Die Ankündigung der neuen Regierung beendet eine 67-tägige Wartezeit, die längste in der modernen politischen Geschichte Frankreichs. Sie deutet eher auf eine klare politische Kontinuität hin als auf den Wandel, auf den viele nach den vorgezogenen Parlamentswahlen in diesem Sommer gehofft hatten.
Die endgültige Liste der Minister, die am vergangenen Donnerstag (19. September) fertiggestellt worden sein soll, wurde noch bis zum frühen Samstagmorgen überarbeitet. Denn die konservativen Kräfte befürchteten, die neue Regierung könnte zu weit nach rechts rücken und sich dem rechtspopulistischen Rassemblement National (RN) beugen.

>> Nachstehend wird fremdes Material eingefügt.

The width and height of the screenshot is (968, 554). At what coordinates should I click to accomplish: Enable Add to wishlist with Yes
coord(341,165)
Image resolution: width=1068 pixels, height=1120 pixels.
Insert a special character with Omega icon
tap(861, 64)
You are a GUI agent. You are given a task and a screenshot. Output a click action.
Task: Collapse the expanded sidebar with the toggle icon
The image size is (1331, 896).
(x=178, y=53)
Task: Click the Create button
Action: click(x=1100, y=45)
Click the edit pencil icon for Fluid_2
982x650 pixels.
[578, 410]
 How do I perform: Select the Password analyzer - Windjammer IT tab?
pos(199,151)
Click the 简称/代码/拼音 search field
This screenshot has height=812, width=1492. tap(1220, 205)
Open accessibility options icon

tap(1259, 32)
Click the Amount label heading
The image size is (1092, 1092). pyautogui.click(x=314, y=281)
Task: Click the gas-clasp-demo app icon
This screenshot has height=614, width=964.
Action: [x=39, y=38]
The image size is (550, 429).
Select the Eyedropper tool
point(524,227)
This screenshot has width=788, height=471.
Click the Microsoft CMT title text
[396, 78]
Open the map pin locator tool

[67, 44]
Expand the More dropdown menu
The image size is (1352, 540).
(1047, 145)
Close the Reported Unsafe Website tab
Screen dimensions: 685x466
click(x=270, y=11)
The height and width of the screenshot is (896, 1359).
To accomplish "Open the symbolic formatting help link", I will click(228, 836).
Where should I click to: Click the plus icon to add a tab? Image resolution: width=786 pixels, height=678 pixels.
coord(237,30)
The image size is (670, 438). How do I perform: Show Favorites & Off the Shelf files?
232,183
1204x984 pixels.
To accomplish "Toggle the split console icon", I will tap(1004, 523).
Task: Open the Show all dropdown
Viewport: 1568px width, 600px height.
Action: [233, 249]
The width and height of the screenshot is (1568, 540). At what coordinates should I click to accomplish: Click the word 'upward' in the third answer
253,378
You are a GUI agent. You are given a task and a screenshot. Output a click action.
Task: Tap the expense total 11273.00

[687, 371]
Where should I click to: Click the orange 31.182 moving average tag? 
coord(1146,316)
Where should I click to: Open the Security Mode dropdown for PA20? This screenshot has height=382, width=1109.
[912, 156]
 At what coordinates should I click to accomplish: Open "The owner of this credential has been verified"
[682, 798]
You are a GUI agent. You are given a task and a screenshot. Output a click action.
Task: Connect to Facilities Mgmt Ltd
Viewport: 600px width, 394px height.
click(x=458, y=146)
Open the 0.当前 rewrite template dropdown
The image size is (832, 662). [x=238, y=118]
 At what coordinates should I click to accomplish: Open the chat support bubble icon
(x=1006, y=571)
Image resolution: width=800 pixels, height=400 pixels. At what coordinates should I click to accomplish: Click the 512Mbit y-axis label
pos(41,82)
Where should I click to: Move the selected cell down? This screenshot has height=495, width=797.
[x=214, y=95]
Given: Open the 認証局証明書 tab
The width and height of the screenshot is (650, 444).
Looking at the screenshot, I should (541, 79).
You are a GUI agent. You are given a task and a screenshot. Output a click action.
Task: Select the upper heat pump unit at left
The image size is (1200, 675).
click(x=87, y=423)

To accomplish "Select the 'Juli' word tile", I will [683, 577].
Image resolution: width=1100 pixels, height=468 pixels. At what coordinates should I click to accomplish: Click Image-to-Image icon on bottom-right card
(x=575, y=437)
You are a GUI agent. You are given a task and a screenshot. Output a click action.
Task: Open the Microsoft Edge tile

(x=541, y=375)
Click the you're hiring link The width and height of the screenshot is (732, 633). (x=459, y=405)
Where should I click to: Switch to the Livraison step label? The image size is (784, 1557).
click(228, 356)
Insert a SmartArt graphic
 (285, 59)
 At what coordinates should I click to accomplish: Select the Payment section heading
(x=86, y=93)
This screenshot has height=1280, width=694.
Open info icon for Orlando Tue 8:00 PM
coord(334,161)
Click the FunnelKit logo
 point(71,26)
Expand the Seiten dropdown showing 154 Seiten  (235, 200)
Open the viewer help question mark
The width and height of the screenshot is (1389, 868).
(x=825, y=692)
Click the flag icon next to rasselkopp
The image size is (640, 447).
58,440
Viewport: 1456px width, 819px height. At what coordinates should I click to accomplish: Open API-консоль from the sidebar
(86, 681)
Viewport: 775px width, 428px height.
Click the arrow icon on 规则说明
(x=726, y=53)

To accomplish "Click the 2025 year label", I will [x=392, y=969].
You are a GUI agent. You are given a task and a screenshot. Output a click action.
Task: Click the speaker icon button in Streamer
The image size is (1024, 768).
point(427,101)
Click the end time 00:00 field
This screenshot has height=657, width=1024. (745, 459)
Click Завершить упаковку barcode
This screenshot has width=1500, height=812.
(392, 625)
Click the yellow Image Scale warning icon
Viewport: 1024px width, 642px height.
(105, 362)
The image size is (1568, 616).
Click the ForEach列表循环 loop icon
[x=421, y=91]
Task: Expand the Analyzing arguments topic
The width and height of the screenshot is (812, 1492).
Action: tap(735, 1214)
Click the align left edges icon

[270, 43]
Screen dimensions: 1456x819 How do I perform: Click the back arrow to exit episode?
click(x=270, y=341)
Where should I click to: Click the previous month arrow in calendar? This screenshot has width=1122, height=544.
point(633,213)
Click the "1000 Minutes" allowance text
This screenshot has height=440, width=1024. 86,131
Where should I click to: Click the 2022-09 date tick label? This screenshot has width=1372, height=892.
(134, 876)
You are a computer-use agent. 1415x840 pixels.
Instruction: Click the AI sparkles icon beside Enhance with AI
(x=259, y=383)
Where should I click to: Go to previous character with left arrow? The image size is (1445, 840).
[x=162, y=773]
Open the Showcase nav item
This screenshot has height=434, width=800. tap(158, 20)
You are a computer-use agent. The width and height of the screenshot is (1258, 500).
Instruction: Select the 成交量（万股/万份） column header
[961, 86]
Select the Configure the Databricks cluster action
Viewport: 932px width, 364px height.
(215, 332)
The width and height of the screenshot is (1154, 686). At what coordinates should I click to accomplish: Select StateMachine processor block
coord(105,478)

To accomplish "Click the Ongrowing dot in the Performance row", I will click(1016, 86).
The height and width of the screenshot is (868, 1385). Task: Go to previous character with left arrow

Letztendlich sind die meisten der wichtigsten Ministerposten in der liberalen Partei Ensemble pour la République (EPR) von Präsident Macron verblieben. Die Partei landete in nach den Wahlen jedoch hinter dem Linksbündniss und dem rechtspopulistischen Rassemblement National (RN) auf dem dritten Platz.
Der langjährige Verteidigungsminister Sébastien Lecornu wird in seiner Funktion bleiben, während der ehemalige EU-Minister Jean-Noël Barrot das Außenministerium übernehmen wird.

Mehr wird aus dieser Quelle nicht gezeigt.